As teachers and schools gear up for The Hour of Code (December 4-10), I think it’s really important to remind our students that coding isn’t an end to itself. It is a means to solve a problem. One way to help students understand that that is to explain where coding would fit in the a design thinking process. A five step design thinking process might use coding in step 4. So while coding can be enjoyed for the challenge it brings, students can learn more about its application when they are given this context.
There are so many great outcomes for our students when we employ design thinking in classrooms. This graphic helps spell it out a bit. Every teacher wants their students to become more empathetic, to make more and better connections between ideas and to become problem solvers. Helping to shape the next generation is why we got in this business and these are traits they will need.
As an introduction to design thinking, here are the five steps that I encourage teachers to use:
- Empathize – design thinking is an approach based in the understanding the that your design should solve a problem for others. In order to do that, the designer must understand those they are trying to design for…what is important to them? Why do they have a need?

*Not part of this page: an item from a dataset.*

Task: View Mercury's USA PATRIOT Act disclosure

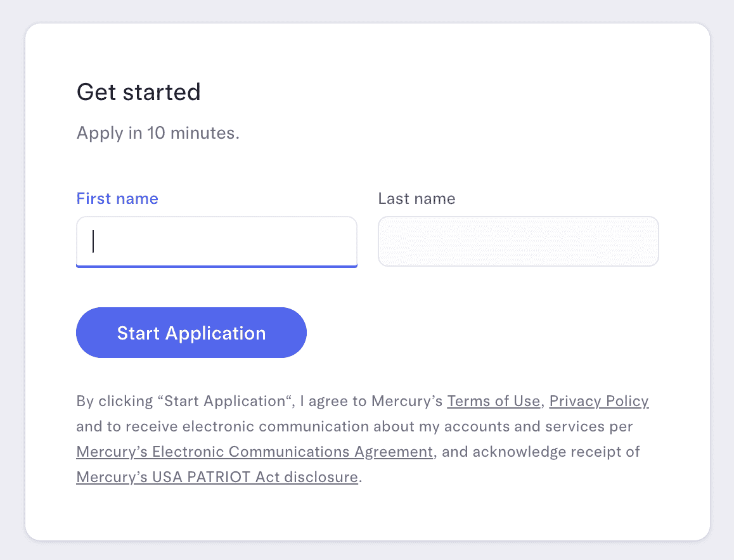Action: tap(217, 477)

- Define the problem – It’s hard to come up with a solution to a problem if you don’t have all of the pertinent details. This step may require additional research before you can stet the problem accurately.

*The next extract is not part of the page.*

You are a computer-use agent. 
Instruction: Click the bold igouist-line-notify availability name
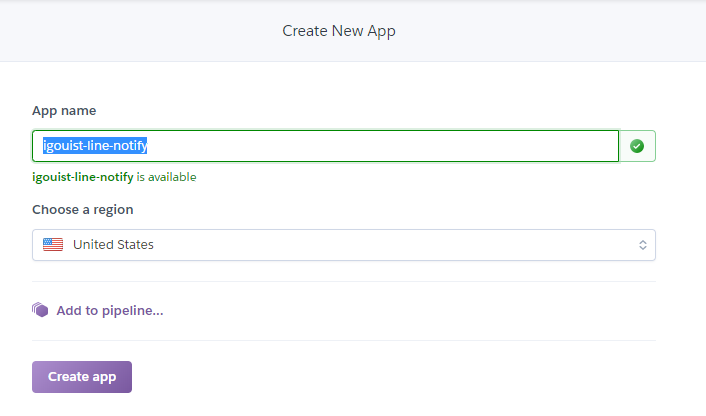82,177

- Ideate – Brainstorm possible solutions. This is where you can help your students learn about divergent thought processes and how to value those with “wild” ideas.
- Prototype – Build a model, create a sketch, role play. Here is where you might find a need to employ coding.
- Test – See if your prototype works and if it doesn’t modify it and try again.
Use the design thinking process to anchor your students use of Genius hour or your makerspace. This will give them real world opportunities to practice.